RECORD EXCERPTS:
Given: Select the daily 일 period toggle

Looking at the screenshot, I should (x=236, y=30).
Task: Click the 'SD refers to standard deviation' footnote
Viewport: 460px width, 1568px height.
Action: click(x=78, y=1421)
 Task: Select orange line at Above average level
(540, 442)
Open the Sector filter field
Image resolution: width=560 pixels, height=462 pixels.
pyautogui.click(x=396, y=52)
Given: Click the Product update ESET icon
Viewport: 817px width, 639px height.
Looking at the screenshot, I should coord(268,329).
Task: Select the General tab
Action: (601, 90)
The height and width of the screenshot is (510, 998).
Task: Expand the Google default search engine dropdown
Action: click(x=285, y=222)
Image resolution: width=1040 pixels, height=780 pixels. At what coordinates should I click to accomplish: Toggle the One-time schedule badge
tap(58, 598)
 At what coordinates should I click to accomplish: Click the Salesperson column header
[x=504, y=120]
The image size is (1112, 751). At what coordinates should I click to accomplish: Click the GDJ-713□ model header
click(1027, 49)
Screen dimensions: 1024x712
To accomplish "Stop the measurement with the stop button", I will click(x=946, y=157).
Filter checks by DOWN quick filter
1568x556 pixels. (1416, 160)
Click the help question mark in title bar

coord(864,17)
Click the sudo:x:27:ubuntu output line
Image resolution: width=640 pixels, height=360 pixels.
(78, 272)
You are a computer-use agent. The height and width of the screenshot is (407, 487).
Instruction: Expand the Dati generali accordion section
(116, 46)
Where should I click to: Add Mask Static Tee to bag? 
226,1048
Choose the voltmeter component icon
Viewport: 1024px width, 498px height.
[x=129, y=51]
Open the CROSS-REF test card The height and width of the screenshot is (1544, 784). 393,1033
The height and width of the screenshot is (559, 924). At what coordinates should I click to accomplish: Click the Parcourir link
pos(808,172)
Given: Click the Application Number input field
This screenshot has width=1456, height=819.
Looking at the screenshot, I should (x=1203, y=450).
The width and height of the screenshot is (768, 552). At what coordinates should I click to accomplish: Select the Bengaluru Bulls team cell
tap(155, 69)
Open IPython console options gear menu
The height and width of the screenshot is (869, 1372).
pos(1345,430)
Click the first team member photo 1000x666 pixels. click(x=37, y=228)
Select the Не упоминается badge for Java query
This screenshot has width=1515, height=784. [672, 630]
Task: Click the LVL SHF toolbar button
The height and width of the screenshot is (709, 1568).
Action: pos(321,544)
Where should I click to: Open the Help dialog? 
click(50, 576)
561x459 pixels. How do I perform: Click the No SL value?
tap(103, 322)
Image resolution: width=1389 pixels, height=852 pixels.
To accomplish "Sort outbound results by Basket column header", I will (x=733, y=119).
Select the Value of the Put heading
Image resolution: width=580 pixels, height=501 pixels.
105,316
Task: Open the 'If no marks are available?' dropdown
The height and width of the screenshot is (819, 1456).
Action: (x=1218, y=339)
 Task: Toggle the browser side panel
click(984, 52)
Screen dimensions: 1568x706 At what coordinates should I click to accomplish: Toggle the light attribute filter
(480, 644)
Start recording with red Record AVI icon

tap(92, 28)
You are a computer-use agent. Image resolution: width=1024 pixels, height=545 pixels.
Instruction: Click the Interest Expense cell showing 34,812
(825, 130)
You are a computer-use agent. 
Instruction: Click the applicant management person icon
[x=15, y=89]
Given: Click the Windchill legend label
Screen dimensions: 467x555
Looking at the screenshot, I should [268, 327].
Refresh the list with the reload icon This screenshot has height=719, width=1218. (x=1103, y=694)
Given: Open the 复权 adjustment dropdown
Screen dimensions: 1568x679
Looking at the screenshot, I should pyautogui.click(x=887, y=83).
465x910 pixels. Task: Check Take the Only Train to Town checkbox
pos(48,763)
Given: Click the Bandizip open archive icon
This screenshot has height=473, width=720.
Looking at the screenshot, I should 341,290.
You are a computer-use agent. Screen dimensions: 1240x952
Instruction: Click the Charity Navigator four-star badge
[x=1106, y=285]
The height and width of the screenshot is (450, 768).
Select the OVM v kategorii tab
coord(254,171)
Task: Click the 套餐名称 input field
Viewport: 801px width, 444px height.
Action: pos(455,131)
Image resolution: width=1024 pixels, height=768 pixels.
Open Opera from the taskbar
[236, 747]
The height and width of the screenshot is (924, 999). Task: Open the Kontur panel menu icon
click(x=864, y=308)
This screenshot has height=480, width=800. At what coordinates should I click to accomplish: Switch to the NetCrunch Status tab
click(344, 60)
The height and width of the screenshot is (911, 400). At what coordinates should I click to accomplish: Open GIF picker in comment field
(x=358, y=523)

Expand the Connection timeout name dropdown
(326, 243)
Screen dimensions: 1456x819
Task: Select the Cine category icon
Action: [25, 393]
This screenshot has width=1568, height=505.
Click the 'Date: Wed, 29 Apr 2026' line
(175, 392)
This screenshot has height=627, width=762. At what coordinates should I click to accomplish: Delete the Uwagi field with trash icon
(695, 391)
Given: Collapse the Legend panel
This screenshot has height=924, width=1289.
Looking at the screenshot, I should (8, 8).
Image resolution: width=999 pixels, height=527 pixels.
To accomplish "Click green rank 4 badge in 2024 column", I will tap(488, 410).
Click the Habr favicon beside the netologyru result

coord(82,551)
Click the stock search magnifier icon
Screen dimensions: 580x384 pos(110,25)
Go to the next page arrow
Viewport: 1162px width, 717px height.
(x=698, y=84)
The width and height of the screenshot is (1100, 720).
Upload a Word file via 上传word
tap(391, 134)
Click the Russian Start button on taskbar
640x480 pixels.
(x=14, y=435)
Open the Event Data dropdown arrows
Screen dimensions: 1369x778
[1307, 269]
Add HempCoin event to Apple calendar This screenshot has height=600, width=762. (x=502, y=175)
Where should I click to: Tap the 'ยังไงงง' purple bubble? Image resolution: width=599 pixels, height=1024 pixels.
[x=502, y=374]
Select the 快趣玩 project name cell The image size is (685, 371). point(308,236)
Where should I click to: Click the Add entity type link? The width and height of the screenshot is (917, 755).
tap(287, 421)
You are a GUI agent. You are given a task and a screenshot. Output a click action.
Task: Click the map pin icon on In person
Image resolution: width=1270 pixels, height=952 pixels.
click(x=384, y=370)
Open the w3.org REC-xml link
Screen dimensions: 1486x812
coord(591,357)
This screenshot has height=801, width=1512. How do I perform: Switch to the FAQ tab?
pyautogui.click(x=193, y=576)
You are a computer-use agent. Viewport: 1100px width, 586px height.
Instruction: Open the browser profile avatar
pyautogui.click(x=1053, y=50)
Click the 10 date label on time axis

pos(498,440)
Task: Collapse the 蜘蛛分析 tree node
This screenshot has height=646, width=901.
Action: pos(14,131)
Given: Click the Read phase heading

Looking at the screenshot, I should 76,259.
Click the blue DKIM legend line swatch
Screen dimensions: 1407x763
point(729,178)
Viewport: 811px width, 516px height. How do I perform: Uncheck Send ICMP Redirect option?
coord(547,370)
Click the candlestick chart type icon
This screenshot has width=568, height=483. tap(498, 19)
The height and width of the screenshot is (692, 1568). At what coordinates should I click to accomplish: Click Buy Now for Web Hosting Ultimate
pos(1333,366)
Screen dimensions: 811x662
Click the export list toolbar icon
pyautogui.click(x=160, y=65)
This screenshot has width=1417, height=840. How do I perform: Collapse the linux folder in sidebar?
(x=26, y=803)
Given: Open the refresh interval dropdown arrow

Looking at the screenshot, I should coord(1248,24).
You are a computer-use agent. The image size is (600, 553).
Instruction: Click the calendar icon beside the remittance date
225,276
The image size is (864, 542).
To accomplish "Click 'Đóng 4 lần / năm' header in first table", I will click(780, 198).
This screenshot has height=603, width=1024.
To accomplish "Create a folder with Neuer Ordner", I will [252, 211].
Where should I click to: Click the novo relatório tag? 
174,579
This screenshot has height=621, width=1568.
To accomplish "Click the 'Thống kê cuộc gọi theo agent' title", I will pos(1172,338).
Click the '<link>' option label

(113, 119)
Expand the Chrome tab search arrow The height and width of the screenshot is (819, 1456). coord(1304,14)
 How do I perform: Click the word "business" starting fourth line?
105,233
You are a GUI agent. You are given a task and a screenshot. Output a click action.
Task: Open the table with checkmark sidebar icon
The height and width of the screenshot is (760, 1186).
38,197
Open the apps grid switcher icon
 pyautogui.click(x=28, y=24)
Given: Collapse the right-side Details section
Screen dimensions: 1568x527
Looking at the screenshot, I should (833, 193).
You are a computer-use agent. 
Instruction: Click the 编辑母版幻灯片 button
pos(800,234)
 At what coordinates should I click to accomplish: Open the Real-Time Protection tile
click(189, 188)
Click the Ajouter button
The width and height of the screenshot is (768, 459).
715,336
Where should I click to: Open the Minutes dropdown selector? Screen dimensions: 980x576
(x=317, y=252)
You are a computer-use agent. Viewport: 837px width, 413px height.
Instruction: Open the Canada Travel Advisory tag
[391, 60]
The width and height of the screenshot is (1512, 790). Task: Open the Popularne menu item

THE TASK:
Copy out the range of lines above starting at the line with "The height and width of the screenshot is (692, 1568)." and ending at the line with "You are a computer-use agent. The image", exactly and including both.

EXERCISE SOLUTION:
The height and width of the screenshot is (692, 1568). At what coordinates should I click to accomplish: Click Buy Now for Web Hosting Ultimate
pos(1333,366)
Screen dimensions: 811x662
Click the export list toolbar icon
pyautogui.click(x=160, y=65)
This screenshot has width=1417, height=840. How do I perform: Collapse the linux folder in sidebar?
(x=26, y=803)
Given: Open the refresh interval dropdown arrow

Looking at the screenshot, I should coord(1248,24).
You are a computer-use agent. The image size is (600, 553).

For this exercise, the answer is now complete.